国東線(くにさきせん)は、かつて大分県杵築市杵築駅から、国東半島東部にある同県東国東郡国東町(現・国東市)の国東駅までを結んでいた大分交通鉄道路線である。
路線概要

駅および停留所同士の間隔が狭く、沿線集落の住民の生活に密着していた。国東半島はそのほぼ中心にある両子山から沿岸部に向かって幾筋もの谷が続き、その谷に沿って集落が点在している。したがって内陸の集落から沿岸部に出るのは比較的容易であるが、隣の谷筋に行くのは非常に不便であった。この点も考慮し、特に安岐駅以北は主要な谷筋ごとに必ず駅または停留所が配置されていた。潮干狩りの時期には臨時に「貝掘り列車」、花見の際には八幡奈多宮の「花見列車」を出した。また、みかん七島イの輸送に使われたりと人々に長い間親しまれていた[1]

千光寺の坂(八坂停留所 - 祇園駅間)、祇園の坂(祇園駅 - 若宮臨時停留所間)、塩屋の坂(志口停留所 - 安岐駅間)といった急坂は、いずれも距離が長かったので、乗客の多いときなど一度では上りきれずに後退してしまうことがあった。そのようなときは思い切って戻り、勢いをつけて全速力で上っていったが、それでも上りきれないときには乗客に坂の間だけ降りて歩いてもらったものである。ひどいときには乗客に後ろから押してもらうようなこともあった。特に戦中戦後の燃料事情の悪いときには、日常茶飯事のことであった。

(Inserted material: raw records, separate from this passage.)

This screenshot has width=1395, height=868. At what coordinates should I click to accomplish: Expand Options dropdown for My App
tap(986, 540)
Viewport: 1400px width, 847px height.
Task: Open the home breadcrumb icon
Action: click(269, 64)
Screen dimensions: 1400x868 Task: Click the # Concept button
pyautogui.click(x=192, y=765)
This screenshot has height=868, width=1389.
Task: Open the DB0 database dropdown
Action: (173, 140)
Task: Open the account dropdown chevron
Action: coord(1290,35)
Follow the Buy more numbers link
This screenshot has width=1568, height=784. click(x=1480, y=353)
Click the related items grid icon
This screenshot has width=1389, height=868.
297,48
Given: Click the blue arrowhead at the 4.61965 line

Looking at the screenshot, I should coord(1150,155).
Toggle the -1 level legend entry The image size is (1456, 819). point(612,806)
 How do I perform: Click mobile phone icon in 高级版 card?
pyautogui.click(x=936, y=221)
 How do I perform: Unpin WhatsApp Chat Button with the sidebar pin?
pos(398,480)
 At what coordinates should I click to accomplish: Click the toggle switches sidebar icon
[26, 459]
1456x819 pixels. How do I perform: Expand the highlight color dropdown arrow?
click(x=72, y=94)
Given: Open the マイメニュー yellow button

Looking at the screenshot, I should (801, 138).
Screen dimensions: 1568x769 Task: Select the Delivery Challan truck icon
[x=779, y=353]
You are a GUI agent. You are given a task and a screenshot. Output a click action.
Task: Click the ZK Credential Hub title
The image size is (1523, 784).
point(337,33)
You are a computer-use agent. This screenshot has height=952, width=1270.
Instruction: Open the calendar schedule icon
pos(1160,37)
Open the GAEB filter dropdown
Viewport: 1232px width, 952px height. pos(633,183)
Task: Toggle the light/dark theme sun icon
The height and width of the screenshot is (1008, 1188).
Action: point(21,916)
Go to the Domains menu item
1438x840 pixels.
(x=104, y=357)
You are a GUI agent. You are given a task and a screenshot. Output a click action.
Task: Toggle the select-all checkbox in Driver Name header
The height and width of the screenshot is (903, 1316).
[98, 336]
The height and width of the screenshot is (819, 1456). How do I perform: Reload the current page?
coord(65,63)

杵築高校生の通学をはじめ、地域住民になくてはならないものであった。国東線が現役であった頃は、国東半島は大分県内の中でもきわめて道路事情の悪い地域であり、陸の孤島などと呼ばれていた。半島の沿岸部をまわる国道213号は、現在は国東線の線路跡を利用するなどして線形・幅員ともにかなり改良されているが、当時は曲がりくねった未舗装の狭路であったので、自動車輸送はあまり役に立たなかったのである。バス交通もあったが、現在よりもずっと時間がかかっていた。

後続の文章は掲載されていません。